Figure 5. Full genome comparisons between different yeast species.

Dashed lines indicate contigs (start and stop positions) and the area between dashed lines indicates the contig size. Blue and yellow dots are hits in reverse and forward orientation, respectively. Diagonal lines indicate sequence and synteny conservation across species. (A) Comparison between NBRC 0988 (vertical axis) and Cyberlindnera jadinii strains CBS1600 (horizontal axis) with 8 kbp as minimal hot length. (B) Comparison between Candida vartiovaarae isolate DDNA#1 (vertical axis) and Cyberlindnera jadinii strain CBS1600 (horizontal axis) with 100 bp as minimal hit length. (C) Comparison between Candida vartiovaarae isolate DDNA#1 (vertical axis) and Cyberlindnera jadinii strain NBRC 0988 (horizontal axis) with 100 bp as minimal hit length.

Figure 6. Tablet visualization of Spades hybrid contigs aligned to TULIP contigs.

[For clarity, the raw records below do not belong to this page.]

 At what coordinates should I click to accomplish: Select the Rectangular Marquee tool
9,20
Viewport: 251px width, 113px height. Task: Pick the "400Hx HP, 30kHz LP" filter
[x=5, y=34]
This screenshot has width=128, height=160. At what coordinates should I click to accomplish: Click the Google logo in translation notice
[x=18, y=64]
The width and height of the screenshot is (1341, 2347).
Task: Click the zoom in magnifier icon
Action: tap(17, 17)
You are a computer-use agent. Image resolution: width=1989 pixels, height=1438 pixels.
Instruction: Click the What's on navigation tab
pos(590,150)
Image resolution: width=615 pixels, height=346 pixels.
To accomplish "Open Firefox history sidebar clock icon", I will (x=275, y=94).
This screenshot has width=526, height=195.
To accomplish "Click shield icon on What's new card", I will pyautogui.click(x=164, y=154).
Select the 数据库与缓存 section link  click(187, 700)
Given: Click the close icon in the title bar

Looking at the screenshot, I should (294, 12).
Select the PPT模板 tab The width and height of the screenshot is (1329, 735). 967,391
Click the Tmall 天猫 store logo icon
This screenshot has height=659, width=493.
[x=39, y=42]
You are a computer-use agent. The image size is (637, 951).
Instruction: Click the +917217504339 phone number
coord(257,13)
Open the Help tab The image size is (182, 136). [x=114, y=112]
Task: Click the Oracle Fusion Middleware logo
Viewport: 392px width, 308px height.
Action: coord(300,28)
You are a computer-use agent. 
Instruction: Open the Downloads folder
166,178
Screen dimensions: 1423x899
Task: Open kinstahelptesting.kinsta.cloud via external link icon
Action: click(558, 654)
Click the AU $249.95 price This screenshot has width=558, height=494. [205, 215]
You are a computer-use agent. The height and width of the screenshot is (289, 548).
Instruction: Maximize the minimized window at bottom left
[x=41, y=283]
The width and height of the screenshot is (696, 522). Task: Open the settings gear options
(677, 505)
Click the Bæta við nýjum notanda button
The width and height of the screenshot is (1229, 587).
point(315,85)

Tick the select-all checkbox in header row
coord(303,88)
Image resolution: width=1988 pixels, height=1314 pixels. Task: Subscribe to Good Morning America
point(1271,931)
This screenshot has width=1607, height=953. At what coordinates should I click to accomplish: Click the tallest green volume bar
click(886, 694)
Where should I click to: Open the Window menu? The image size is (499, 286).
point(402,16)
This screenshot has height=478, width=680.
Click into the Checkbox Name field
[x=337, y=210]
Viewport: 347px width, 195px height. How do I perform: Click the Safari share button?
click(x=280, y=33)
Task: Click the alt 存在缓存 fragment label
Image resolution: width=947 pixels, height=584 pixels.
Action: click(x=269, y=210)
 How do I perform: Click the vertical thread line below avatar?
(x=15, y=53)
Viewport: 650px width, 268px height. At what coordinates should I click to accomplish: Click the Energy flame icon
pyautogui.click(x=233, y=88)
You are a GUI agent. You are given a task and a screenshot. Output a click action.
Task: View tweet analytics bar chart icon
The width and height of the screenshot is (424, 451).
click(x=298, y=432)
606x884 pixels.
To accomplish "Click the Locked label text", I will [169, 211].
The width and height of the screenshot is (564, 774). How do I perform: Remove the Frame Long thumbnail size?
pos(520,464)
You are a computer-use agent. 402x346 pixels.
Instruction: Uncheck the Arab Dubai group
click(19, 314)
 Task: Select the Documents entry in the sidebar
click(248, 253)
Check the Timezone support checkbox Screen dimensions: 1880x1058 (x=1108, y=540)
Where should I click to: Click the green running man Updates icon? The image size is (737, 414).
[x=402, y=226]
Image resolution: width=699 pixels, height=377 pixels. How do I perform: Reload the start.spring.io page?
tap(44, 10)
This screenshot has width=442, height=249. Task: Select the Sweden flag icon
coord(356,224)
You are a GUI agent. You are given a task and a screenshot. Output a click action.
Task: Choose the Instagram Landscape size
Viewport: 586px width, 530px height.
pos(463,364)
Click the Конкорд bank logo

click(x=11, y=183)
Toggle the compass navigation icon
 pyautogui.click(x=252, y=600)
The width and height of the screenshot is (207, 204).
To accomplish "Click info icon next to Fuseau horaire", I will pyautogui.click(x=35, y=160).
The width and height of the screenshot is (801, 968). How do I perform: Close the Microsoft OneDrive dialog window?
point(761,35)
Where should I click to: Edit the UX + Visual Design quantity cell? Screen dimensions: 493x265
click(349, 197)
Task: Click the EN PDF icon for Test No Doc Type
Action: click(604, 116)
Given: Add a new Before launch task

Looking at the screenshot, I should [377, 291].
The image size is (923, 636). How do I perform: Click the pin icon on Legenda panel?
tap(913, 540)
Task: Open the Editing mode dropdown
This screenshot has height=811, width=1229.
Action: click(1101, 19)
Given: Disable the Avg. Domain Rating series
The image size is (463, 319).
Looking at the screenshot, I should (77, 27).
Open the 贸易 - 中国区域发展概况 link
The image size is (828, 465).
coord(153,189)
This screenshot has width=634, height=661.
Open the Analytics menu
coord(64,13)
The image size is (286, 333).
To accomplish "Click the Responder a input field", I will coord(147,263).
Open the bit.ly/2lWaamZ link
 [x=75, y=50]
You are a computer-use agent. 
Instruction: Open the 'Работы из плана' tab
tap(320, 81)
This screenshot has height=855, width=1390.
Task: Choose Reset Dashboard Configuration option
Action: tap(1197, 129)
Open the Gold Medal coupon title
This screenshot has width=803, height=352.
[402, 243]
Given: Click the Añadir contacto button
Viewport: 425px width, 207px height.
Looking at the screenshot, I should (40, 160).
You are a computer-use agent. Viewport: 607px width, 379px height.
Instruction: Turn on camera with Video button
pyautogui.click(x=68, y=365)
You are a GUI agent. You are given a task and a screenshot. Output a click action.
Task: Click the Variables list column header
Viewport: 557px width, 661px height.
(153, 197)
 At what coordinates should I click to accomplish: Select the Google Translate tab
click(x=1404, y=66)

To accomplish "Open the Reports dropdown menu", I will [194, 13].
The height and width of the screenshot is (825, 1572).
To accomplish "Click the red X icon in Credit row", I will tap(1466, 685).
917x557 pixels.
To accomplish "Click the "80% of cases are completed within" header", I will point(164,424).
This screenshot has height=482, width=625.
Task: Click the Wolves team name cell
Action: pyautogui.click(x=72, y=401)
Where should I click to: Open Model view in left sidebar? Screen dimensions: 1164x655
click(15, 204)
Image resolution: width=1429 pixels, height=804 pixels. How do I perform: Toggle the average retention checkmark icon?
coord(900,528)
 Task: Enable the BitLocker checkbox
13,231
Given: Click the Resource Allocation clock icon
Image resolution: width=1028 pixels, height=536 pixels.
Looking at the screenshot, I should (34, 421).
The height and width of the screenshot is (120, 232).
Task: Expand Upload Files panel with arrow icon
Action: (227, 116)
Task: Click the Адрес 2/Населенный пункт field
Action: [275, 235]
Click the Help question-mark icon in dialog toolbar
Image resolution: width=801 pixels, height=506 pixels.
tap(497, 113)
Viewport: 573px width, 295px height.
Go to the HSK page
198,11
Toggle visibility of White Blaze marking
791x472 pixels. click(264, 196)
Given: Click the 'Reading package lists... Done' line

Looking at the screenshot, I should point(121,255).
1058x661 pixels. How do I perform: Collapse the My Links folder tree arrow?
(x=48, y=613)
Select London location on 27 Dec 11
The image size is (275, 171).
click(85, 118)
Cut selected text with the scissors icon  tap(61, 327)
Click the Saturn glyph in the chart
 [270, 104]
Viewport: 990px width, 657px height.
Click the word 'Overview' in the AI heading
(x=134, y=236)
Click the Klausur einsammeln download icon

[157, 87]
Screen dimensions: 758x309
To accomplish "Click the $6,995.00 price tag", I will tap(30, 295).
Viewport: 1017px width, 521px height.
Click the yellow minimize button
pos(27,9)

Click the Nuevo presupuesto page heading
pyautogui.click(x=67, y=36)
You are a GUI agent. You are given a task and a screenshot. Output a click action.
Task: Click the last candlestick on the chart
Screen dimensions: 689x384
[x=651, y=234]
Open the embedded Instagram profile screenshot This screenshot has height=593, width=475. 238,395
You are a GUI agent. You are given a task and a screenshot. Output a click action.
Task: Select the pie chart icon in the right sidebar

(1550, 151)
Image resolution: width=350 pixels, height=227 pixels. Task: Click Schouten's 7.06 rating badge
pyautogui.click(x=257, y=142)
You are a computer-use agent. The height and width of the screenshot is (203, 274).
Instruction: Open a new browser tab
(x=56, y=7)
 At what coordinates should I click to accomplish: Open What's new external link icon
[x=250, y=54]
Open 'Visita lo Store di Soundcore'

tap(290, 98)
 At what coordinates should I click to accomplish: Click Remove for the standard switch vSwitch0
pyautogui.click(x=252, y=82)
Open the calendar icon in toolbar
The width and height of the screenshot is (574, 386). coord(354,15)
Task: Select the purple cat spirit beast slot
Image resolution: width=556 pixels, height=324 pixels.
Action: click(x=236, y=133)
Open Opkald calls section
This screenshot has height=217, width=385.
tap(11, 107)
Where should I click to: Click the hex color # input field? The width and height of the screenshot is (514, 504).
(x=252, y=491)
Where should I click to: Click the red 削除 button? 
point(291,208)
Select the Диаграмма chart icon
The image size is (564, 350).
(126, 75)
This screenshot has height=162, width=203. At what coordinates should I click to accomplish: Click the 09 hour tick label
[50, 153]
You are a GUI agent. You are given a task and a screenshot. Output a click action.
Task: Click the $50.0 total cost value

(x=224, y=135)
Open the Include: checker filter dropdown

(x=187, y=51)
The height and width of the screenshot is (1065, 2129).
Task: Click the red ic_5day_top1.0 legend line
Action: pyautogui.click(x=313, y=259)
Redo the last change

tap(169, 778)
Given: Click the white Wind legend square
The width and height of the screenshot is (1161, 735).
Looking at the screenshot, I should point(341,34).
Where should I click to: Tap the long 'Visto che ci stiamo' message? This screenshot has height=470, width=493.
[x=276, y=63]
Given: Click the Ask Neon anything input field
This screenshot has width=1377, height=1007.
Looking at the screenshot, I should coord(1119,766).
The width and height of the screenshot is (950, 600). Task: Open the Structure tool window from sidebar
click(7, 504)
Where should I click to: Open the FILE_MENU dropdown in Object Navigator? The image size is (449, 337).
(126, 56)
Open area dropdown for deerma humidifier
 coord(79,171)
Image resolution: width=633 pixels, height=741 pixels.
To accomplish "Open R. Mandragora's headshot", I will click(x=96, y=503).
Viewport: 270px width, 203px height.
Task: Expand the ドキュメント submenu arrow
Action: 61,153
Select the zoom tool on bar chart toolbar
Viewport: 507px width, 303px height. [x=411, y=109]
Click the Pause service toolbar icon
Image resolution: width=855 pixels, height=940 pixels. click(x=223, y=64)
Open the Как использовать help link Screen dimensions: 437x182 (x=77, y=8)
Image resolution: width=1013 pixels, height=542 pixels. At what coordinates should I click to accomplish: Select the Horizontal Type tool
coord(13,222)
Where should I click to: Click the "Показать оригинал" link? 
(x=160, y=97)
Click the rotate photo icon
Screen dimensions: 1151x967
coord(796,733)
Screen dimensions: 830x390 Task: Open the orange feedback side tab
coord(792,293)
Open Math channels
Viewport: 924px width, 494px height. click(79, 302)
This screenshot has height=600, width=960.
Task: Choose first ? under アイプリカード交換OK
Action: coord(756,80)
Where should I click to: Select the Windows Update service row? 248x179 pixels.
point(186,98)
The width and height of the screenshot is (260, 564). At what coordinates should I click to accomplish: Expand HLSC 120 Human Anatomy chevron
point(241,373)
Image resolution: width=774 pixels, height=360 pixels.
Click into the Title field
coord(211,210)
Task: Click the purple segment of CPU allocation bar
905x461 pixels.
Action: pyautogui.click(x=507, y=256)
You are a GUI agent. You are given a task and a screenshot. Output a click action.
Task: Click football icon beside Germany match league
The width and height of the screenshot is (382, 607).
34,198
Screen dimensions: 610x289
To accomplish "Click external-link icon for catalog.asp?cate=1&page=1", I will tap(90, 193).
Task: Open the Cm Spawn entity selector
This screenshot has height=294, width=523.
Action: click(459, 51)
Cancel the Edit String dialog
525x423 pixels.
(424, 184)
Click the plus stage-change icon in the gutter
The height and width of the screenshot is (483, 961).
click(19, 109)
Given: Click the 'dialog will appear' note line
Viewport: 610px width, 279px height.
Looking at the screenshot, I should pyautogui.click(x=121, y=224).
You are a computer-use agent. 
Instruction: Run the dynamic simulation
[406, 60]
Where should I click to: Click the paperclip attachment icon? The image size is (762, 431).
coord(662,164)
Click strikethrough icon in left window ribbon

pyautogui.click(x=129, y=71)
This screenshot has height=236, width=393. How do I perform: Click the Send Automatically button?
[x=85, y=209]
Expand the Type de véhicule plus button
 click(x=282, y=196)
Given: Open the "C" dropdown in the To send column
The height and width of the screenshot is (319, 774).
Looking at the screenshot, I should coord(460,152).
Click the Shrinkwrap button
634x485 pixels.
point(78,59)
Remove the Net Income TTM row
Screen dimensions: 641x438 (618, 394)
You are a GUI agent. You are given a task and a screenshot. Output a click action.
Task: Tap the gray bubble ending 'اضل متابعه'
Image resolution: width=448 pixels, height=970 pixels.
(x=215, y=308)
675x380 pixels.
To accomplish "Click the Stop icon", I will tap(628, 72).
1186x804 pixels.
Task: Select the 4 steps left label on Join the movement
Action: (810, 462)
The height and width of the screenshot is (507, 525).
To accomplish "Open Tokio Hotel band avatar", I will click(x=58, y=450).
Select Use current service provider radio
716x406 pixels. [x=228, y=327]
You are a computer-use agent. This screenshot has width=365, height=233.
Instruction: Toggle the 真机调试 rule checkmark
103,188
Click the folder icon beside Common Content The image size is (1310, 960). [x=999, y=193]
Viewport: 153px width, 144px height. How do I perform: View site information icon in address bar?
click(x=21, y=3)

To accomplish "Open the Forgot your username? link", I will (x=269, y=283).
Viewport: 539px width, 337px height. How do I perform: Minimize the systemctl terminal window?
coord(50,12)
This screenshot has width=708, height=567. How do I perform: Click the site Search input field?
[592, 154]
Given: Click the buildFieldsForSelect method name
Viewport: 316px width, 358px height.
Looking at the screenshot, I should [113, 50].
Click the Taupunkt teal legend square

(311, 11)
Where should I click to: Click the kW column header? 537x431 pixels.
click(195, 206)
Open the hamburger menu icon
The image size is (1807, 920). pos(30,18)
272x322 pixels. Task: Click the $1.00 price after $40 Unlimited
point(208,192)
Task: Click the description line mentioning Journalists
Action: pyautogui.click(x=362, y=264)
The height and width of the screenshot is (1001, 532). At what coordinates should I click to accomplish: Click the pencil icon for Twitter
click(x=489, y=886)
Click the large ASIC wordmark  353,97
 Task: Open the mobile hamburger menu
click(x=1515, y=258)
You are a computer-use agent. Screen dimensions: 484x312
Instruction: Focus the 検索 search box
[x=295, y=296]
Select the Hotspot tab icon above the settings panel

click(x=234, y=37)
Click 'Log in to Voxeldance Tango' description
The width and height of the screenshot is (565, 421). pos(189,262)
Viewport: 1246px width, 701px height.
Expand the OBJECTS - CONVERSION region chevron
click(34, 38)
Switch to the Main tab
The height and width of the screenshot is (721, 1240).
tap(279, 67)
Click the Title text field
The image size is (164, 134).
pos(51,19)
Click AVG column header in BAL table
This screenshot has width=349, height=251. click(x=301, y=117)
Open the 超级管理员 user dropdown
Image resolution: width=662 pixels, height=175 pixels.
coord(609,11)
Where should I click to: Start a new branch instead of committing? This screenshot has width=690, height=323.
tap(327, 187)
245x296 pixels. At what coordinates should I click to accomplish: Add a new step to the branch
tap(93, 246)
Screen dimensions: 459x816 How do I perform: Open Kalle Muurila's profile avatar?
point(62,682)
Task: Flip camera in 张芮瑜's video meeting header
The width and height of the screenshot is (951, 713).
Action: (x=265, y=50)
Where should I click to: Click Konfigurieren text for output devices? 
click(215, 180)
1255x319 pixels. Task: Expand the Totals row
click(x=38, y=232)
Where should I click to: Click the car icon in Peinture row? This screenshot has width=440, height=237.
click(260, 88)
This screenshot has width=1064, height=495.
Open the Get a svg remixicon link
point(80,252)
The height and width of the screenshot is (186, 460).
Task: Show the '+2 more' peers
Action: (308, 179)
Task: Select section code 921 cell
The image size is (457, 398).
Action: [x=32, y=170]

The Spades hybrid contigs aligned against longest TULIP contig (~2.8 Mbp) and the third longest TULIP contig (~1.6 Mbp). White horizontal lines indicate coverage boundaries and show that most regions on the TULIP contigs are covered twice. Alignment gaps come from heavily fragmented Spades hybrid contigs that are aligned on contiguous TULIP contigs. Visualization is based on coverage overview settings in Tablet.